* begin Text *

Beltway Blunder
Guest contributor James Clark on how a now-paused Beltway expansion project could have a profound effect on Alexandria
About Alexandria welcomes Alexandrian James Clark as a guest contributor. James is a former EPA official with an interest in urban planning. He lives in Old Town.
The Virginia Department of Transportation is planning for another expansion of the southern Beltway to ease projected future traffic. VDOT prefers to add two express toll lanes on either direction crossing the Woodrow Wilson Bridge, among other projects, along the eleven mile corridor between Alexandria and Springfield.
Following months of public outcry, however, VDOT tabled discussion until next year. Alexandrians should use this time wisely and consider alternatives that actually benefit our neighborhoods.

Residents already know how to provide economically sound alternatives. This goes back to fundamentals of community building: do top-down mandates promote prosperity or are bottom-up processes better? Of course the answer is a bit of both, not either-or. But what about the job of the engineer? Is the purpose of the highway engineer to improve the highway, or to improve the communities serviced by the highway? What happens when the former overrides the latter?
Oxon Hill, National Harbor, Huntington, Hybla Valley, West Alexandria and Springfield: all have been blighted by this self-reinforcing gentrification. In Old Town, Beltway traffic is eroding yet another cherished community. In the afternoons, Beltway-bound traffic from Route 1 reaches up to Slaters Lane well into the evening. It’s even causing King Street to buckle, which now requires a separate traffic signal switch from Henry and Patrick Streets to ensure a compensatory time lag—do we really think two express toll lanes will relieve that?

* end Text *
* begin Dataset records *

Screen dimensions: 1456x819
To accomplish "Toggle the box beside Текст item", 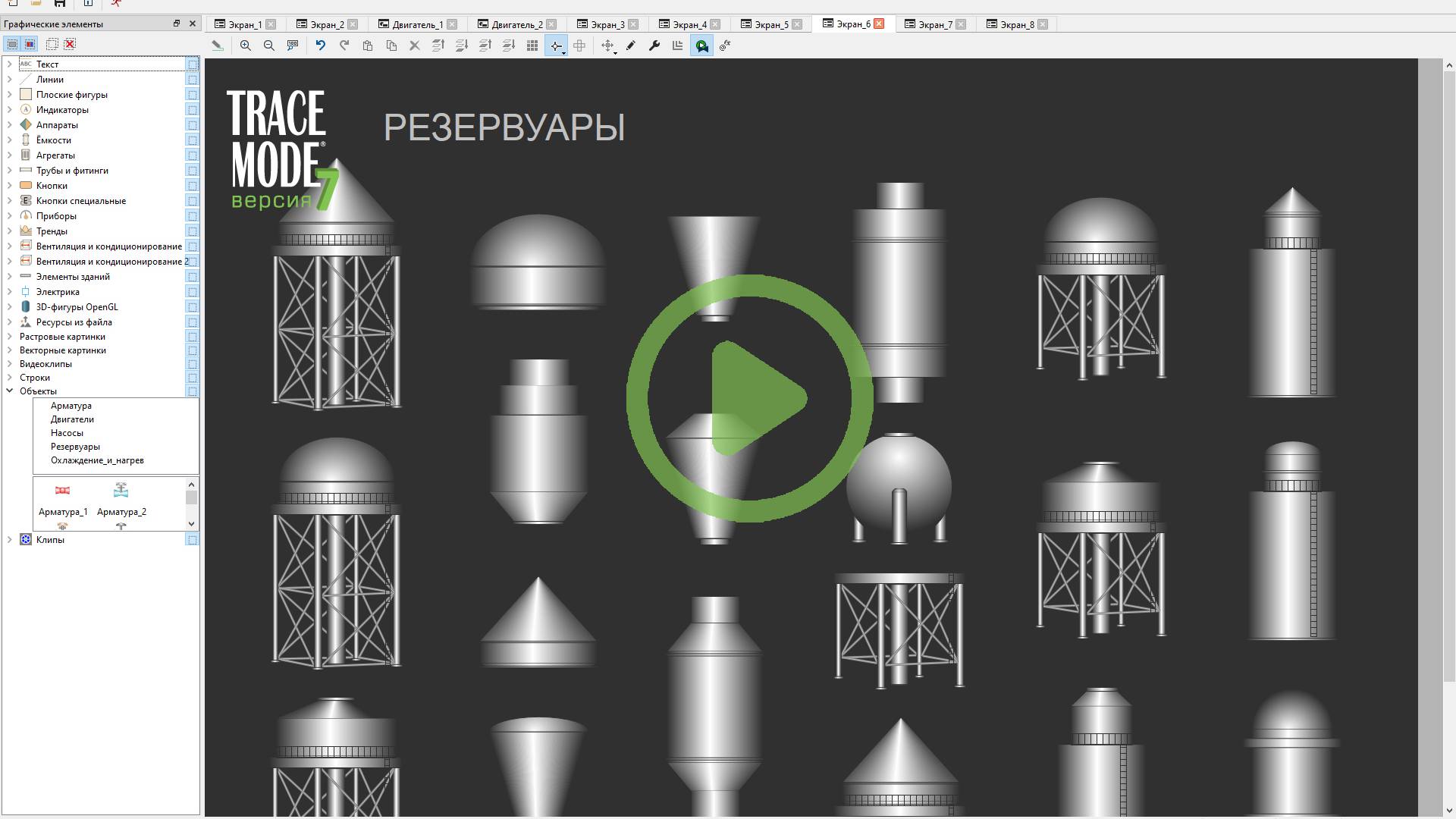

* end Dataset records *
* begin Dataset records *

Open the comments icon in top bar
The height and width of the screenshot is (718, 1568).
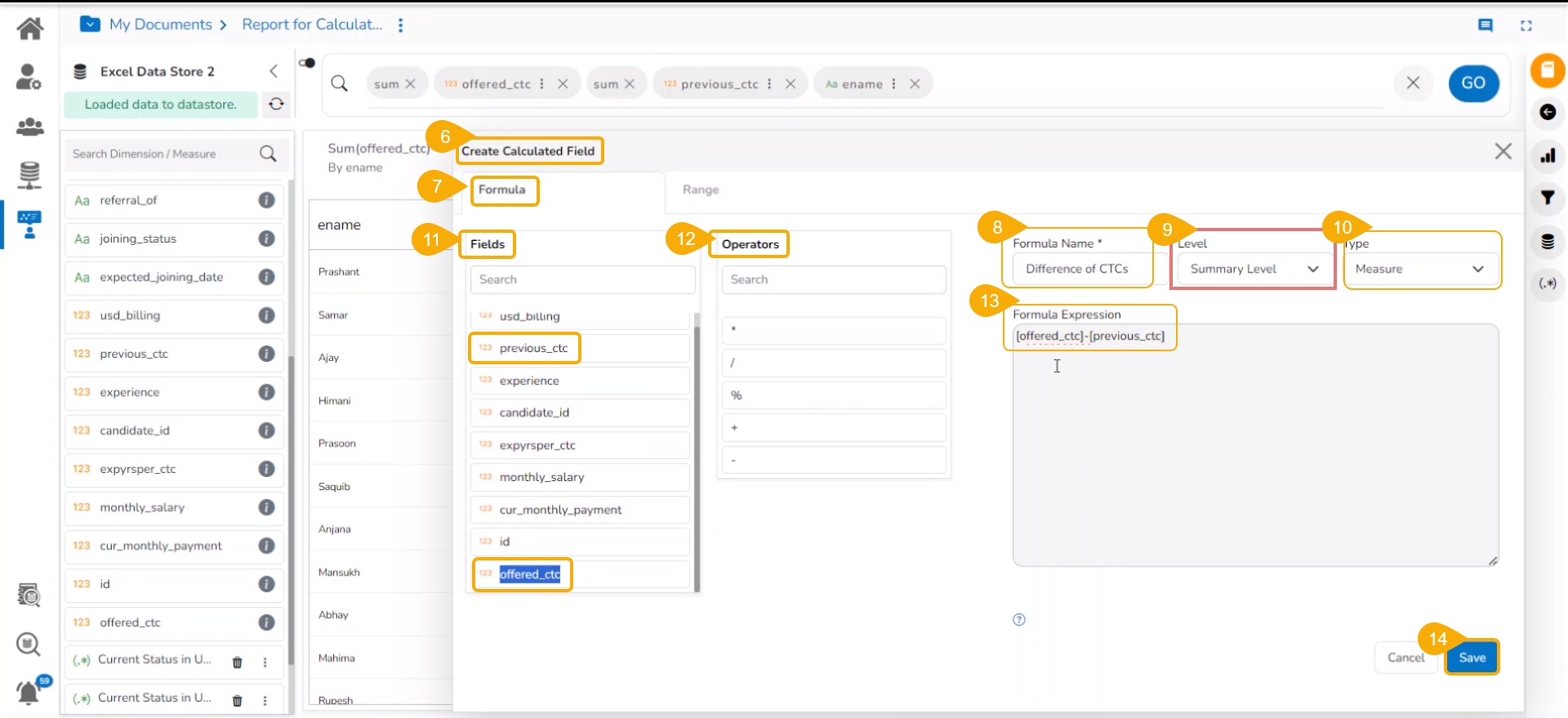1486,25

* end Dataset records *
* begin Dataset records *

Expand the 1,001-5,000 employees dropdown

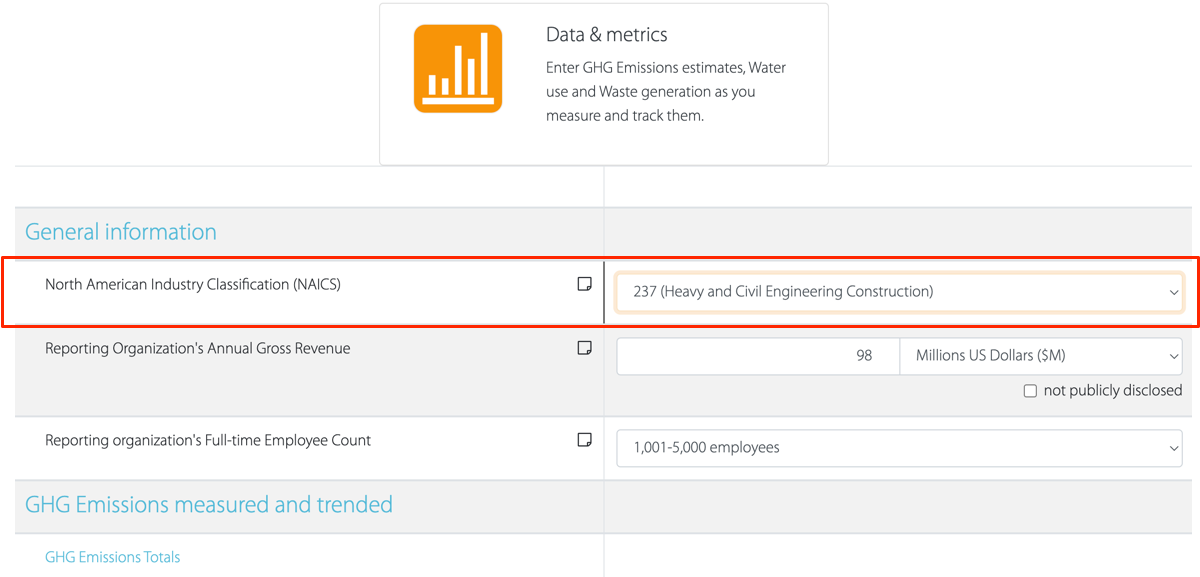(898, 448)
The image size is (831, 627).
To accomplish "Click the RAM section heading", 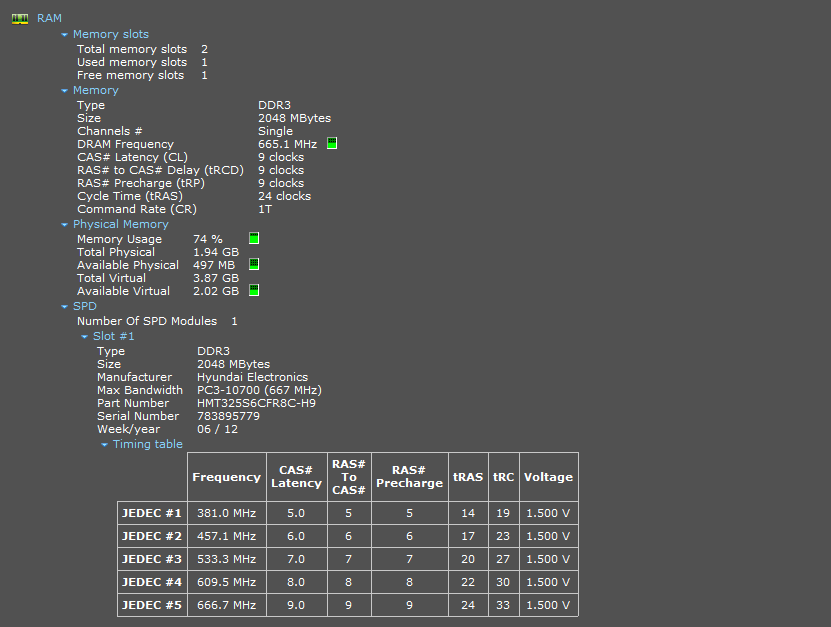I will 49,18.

* end Dataset records *

- Challenges -
1) Which places does the Beltway article name as blighted by self-reinforcing gentrification? List them all.
2) Rewrite the Beltway article's paragraph that begins "The Virginia Department of Transportation is planning" in shorter form, keeping its main facts.
3) Carry on the article about the Beltway expansion with the next few paragraphs.

- In response -
1)
- Oxon Hill
- National Harbor
- Huntington
- Hybla Valley
- West Alexandria
- Springfield

2) VDOT plans another expansion of the southern Beltway to ease projected future traffic. Along with other projects on the eleven-mile corridor between Alexandria and Springfield, it prefers adding two express toll lanes in each direction across the Woodrow Wilson Bridge.

3)
VDOT considers this outside its purview because it is a highway bureau, not holistic planner. A highway engineering bureau can only conjure up traffic solutions that involve highway engineering. We don’t need engineers to expand an already congested highway. As a result, VDOT plans are routinely out of step with local planning decisions. We need them to engineer the solutions that bolster alternatives to the Beltway.
This study began in 2022 and the result was predictable: just add more lanes. True, VDOT does provide access for bus and bike lanes, but these are tangential not the crux. The crux is highway expansion. Three years could have been spent canvassing every nook and cranny of every southern Beltway community to arrive at the only logical solution to traffic congestion: reduce our reliance on the highway itself.
This is not hypothetical. VDOT commissioned public opinion surveys earlier this year as part of a comment period/branding tour. Over 300 people responded. The surveys can be seen
Only 18 percent of the respondents participants liked the proposed project. Answers were split for the entire point of the project: “extending … the express lane system.” How could VDOT miss the mark so badly on a $1.5 billion project?

VDOT had its assumptions backward. They don’t view reliance as a problem. Just listen to what VDOT’s spokesperson about the need for the project
Projected traffic growth is not a reason to expand the Beltway for it to function better —it’s a reason to make it less important for it to function better. In fact, VDOT has no plan to decrease the number of people using the Beltway, which is the only way to reduce traffic.
Vehicle attrition, as urban scholar Jane Jacobs called it, occurs by improving the self-sufficiency of walkable, vibrant places. Self-sufficient neighborhoods have less need for highways. These communities are the product of bottom-up processes being cultivated by the right kind of top-down mandates, ones that are responsive and supportive of communities.
VDOT is unable to grasp this concept because they are tasked with highway performance the same way a child is tasked with feeding an ant farm—detached from outcomes and functional processes. This was on full display in their 2022 surveys during project formulation, which asked residents how to improve their highway experience, not their attitudes on their Beltway reliance. The surveys can be seen
We need options to the Beltway, but VDOT is not providing them.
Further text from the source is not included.